[Screenshot grounding data]
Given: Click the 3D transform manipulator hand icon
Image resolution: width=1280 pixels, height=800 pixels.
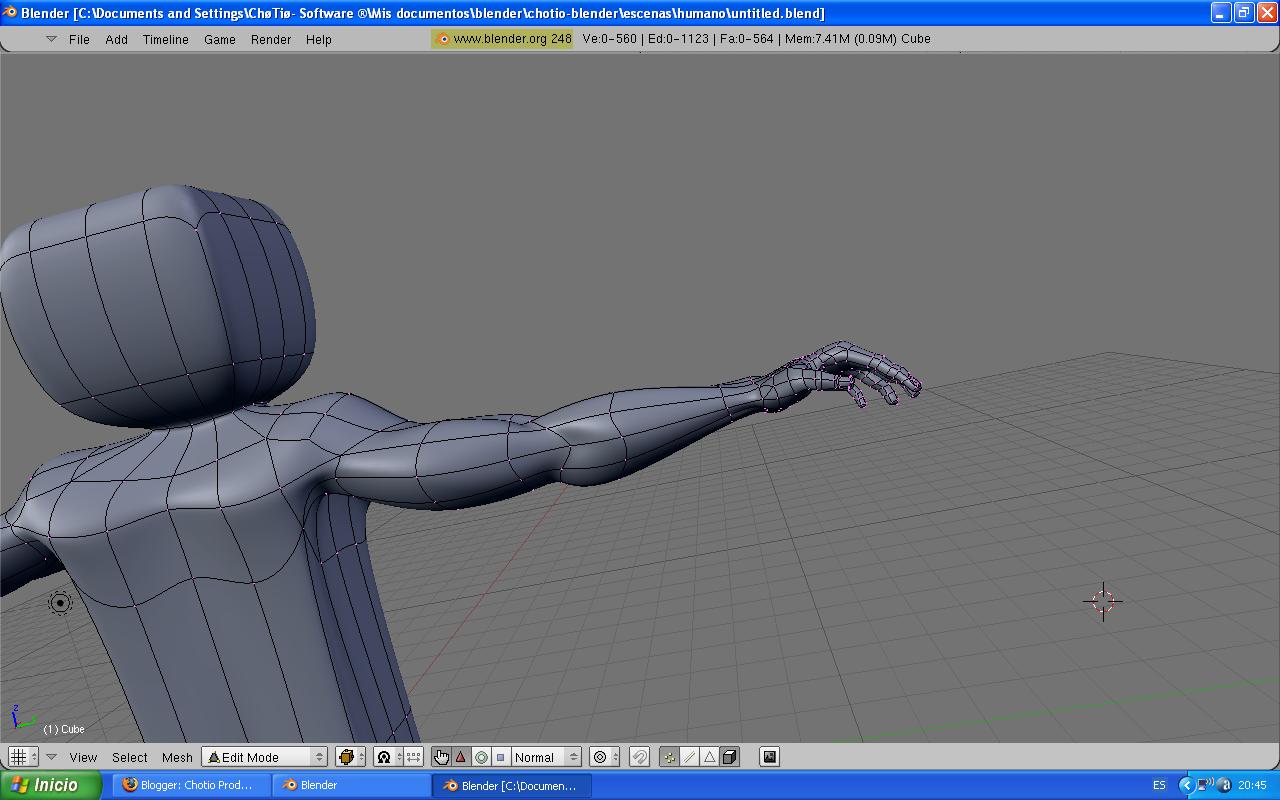Looking at the screenshot, I should (x=441, y=757).
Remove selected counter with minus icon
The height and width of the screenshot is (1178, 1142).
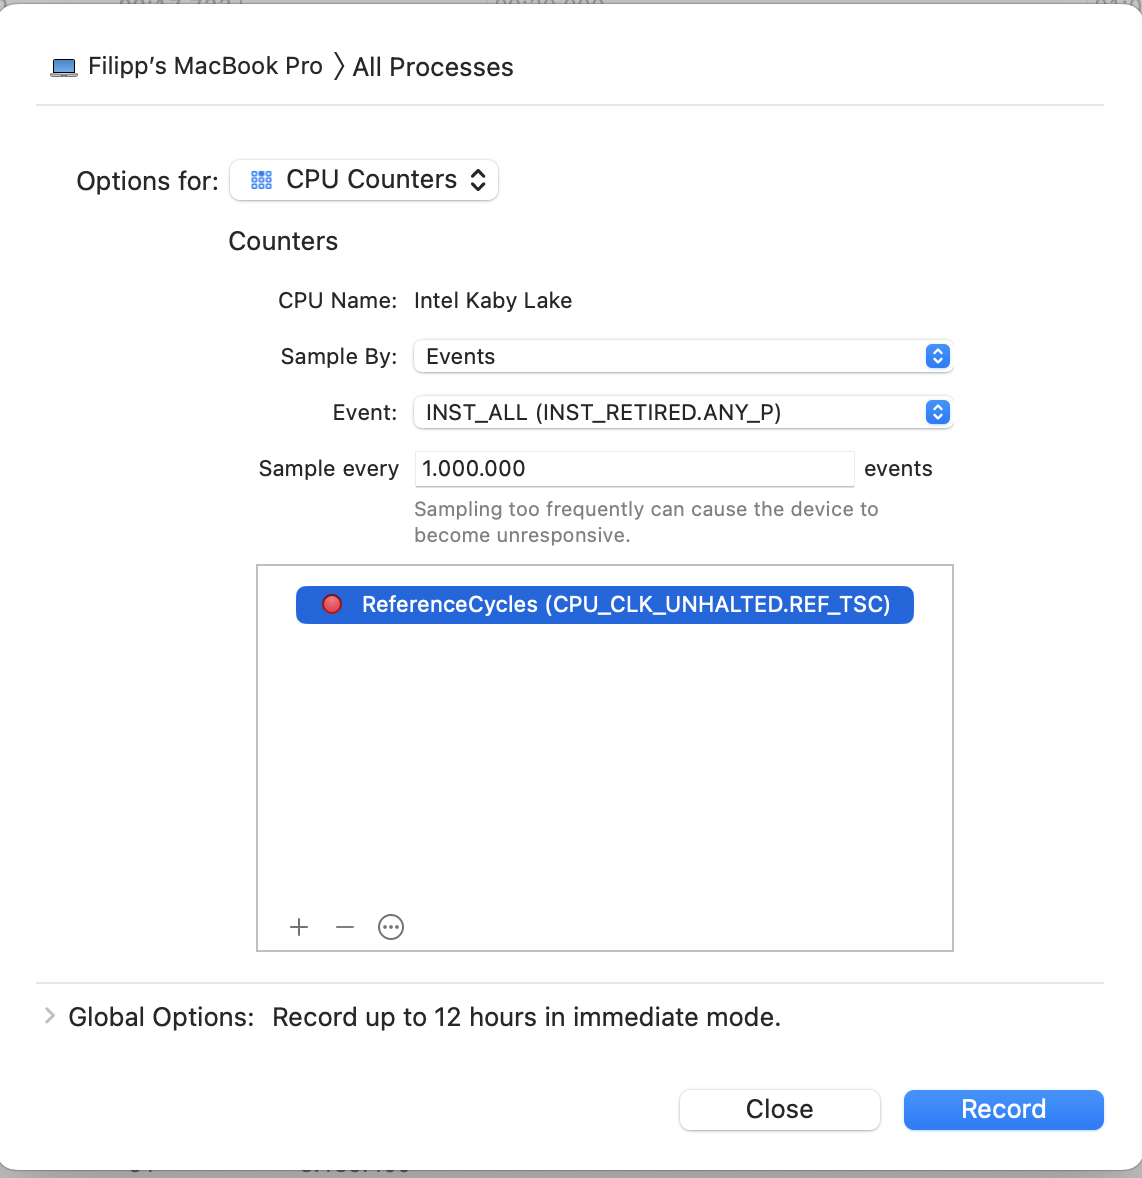[345, 927]
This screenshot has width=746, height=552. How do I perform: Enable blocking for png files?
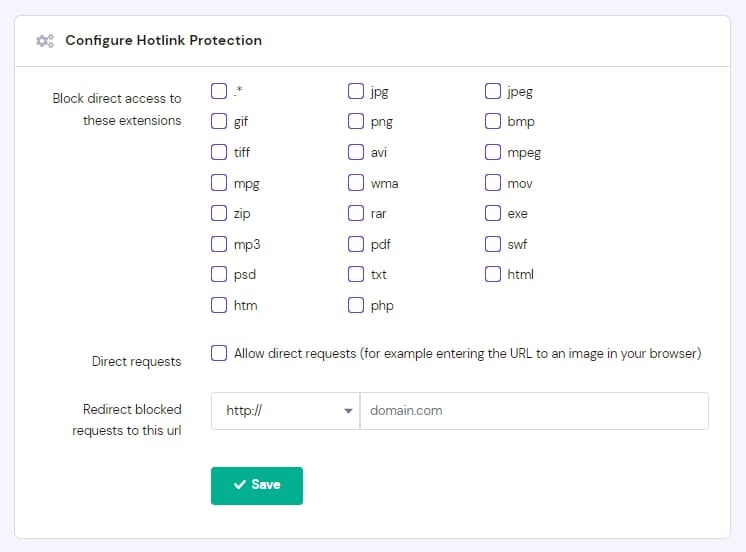356,122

Aim of the exercise = Find the lines in the records that contain the word "icon", then copy every one of them.

Answer box =
Given: Click the 3D transform manipulator hand icon
Remove selected counter with minus icon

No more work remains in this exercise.